September 19th, 2007 by Multimedia Mike

People ask me what binary reverse engineering is like. It’s tedious, that’s what it is. When it gets right down to it, you just have to concentrate on little (in the sense that they do not do much individually) instructions and carefully trace the bigger picture from huge blocks of these baby steps.

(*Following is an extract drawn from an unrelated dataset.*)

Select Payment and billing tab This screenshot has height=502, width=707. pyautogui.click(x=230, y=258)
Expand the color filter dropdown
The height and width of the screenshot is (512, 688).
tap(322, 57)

If you want to see what RE really looks like, come inside my notebook. Here are 3 choice pages, illustrating the process I used to figure out one of the inverse transforms that RealVideo 4 (and 3, for that matter; both H.264 prototypes) employ:


RV40 transform RE notes
page 1, page 2, page 3

In this example, I used a lot of back substitution in order to figure out a series of math formulas. This case was greatly simplified by the fact that there were not very many mystery parameters to deal with. However, the property that complicated matters here is that there were few if any straightforward imul (integer multiplication) instructions. Even though multiplication figures heavily into the transform, most multiplications were performed by sequences of additions, bit shifts, and compound add/shift instructions (lea).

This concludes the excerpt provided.